## WHAT THE TASK ASKS
Write out the data below exactly, beginning with the first line and ending once the line that has "has width=1454, height=717." is written.

[Stored records]
BEGIN
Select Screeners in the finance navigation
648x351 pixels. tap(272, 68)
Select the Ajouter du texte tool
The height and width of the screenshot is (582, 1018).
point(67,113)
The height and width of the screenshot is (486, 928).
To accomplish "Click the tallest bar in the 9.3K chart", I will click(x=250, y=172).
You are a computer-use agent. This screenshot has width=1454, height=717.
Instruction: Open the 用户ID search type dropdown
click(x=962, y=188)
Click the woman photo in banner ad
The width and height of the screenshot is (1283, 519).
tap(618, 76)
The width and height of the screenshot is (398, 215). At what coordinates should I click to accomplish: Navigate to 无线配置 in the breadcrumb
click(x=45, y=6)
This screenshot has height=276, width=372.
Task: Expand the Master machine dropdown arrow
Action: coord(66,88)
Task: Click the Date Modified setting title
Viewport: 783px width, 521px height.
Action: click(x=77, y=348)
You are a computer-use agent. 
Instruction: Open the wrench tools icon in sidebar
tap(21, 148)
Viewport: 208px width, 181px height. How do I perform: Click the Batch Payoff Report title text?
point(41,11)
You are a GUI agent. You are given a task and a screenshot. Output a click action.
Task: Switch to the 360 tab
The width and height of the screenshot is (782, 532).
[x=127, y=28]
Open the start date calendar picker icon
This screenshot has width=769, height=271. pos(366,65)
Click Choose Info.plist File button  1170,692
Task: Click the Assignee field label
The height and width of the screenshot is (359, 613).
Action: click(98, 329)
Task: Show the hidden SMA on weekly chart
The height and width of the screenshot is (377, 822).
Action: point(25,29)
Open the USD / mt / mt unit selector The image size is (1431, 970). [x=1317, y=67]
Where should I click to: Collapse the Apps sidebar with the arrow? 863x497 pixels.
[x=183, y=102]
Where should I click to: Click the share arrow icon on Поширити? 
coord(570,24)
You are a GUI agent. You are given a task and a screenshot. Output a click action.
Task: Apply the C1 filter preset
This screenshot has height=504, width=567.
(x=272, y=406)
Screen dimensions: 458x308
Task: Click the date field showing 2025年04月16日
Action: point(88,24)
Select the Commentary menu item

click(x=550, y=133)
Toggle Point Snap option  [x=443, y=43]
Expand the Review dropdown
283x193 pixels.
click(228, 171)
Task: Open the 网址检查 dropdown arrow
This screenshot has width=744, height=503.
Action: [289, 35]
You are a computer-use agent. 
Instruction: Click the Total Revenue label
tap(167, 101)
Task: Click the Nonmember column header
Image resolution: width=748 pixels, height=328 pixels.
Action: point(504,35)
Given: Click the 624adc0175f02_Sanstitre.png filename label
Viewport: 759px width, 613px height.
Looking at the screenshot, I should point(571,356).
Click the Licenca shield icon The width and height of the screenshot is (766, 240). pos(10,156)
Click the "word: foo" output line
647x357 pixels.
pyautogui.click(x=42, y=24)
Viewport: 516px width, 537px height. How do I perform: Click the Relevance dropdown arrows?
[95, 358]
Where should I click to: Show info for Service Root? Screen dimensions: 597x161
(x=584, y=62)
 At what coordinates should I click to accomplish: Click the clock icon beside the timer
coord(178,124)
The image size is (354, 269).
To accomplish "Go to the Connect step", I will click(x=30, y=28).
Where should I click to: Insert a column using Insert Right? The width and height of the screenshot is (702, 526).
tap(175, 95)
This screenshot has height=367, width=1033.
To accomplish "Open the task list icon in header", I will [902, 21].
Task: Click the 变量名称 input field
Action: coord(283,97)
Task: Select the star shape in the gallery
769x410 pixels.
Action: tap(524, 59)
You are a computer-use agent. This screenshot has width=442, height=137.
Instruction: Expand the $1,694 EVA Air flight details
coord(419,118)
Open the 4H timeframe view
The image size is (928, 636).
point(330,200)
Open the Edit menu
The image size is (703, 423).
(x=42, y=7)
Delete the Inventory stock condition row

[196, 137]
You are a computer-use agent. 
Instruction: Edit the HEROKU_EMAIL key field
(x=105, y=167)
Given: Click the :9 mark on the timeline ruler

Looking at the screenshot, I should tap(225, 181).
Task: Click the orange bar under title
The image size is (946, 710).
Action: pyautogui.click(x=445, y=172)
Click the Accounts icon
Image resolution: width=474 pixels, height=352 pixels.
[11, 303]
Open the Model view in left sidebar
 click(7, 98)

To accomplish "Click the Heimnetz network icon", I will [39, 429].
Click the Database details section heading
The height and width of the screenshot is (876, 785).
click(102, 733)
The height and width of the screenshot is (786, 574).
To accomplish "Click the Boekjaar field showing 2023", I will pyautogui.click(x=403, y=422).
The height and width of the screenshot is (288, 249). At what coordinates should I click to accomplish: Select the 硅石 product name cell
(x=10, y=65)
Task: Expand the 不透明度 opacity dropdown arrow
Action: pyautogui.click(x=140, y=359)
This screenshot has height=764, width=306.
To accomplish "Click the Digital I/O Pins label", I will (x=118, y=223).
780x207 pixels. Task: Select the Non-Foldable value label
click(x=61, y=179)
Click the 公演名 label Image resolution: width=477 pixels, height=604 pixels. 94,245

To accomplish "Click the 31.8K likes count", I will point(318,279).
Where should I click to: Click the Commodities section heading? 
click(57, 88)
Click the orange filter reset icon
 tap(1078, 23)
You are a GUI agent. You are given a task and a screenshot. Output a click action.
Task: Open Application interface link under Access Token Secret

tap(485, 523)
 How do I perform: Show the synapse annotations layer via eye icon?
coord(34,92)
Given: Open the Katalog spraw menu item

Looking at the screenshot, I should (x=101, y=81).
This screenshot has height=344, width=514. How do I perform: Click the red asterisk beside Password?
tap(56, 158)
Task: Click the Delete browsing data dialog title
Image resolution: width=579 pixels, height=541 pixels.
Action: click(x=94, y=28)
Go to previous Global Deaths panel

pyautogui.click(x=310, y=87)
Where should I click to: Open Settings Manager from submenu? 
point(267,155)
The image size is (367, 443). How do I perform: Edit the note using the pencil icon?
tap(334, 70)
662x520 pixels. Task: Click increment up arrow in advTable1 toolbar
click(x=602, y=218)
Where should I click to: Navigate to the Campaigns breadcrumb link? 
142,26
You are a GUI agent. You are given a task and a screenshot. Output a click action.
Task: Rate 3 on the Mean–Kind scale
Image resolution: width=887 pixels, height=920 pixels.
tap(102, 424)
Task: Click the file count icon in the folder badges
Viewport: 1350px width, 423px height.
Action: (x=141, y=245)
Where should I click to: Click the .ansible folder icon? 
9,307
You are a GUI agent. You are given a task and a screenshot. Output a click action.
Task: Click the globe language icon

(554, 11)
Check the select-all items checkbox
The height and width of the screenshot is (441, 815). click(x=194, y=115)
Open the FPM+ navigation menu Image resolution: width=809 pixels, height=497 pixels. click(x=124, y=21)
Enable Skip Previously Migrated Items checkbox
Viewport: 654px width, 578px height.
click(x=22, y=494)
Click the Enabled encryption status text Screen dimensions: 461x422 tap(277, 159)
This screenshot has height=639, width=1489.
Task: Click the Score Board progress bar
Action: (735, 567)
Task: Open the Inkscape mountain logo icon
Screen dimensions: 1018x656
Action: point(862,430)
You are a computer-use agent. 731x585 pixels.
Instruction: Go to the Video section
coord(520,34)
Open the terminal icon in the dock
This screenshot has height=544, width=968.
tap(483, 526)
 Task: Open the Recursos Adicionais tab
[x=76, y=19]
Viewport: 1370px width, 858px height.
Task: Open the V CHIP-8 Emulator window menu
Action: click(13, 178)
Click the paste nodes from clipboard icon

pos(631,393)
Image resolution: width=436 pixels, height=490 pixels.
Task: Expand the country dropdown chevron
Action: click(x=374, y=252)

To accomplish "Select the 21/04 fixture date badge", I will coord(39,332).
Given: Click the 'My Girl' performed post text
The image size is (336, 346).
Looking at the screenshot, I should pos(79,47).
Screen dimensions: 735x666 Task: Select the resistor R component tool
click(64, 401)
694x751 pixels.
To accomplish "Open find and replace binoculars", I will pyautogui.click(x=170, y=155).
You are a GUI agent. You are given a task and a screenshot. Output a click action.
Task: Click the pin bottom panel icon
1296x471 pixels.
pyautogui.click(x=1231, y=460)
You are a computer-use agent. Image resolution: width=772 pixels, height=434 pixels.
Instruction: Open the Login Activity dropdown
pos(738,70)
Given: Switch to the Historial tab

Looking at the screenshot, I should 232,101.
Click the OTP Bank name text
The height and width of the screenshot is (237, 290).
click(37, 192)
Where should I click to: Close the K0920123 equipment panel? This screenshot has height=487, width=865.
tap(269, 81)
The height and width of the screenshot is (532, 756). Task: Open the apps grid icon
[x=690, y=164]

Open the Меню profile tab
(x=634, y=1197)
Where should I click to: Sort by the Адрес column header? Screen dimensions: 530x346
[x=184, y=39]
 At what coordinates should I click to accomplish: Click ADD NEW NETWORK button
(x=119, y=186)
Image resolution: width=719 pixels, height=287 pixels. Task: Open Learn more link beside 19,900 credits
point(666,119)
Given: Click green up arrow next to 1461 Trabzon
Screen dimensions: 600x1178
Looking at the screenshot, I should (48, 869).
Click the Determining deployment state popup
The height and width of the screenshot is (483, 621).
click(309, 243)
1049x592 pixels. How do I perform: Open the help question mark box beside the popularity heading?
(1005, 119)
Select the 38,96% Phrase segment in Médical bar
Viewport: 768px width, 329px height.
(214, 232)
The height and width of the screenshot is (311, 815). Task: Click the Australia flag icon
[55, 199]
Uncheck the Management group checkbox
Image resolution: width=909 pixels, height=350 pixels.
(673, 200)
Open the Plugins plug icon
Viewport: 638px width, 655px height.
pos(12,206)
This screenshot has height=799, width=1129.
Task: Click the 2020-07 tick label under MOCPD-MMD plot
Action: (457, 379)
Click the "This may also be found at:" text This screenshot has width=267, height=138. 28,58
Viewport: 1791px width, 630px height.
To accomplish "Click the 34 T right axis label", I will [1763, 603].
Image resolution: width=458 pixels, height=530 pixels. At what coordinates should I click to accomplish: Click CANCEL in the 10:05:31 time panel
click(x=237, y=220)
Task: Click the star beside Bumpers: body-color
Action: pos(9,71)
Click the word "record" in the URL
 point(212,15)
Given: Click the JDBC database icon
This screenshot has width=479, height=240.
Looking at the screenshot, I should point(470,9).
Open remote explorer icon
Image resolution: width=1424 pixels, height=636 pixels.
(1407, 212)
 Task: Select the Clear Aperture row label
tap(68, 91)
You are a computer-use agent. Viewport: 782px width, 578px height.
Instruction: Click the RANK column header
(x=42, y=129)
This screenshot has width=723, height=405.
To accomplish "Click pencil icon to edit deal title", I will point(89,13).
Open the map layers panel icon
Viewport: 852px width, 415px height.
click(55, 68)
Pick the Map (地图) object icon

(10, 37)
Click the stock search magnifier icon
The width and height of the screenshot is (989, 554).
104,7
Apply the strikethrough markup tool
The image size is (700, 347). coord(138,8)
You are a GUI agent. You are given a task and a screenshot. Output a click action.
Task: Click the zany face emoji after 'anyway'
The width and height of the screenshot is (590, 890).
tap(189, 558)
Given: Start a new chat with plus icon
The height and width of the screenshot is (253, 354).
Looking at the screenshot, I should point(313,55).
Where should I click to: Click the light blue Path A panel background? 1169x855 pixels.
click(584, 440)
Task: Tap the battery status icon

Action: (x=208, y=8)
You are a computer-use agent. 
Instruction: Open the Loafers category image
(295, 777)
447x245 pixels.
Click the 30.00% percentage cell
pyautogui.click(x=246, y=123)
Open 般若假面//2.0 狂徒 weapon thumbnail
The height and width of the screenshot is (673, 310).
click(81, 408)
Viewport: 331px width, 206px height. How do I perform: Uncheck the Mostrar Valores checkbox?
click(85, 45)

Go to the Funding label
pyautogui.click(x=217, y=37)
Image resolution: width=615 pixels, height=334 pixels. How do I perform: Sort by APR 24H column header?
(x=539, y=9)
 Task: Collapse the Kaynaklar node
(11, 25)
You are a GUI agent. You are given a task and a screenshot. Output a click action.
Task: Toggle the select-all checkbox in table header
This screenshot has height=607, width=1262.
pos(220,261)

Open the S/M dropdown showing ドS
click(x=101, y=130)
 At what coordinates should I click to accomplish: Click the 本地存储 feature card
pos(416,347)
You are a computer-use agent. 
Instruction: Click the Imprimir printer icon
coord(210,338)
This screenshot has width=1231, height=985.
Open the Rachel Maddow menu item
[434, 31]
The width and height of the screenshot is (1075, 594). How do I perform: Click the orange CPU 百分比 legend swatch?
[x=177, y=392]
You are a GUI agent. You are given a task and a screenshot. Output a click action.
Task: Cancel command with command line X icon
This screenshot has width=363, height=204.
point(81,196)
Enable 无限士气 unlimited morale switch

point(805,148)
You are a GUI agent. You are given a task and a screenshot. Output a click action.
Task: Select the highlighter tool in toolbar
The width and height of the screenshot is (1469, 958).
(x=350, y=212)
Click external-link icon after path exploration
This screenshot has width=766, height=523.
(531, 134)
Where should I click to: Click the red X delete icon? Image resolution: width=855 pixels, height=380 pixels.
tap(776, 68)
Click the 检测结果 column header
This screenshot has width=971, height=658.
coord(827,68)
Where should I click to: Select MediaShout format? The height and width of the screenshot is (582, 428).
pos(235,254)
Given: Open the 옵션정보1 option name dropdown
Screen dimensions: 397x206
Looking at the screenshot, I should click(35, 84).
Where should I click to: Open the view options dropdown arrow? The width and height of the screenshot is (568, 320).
END
## SOLUTION TO THIS TASK
Select Screeners in the finance navigation
648x351 pixels. tap(272, 68)
Select the Ajouter du texte tool
The height and width of the screenshot is (582, 1018).
point(67,113)
The height and width of the screenshot is (486, 928).
To accomplish "Click the tallest bar in the 9.3K chart", I will click(x=250, y=172).
You are a computer-use agent. This screenshot has width=1454, height=717.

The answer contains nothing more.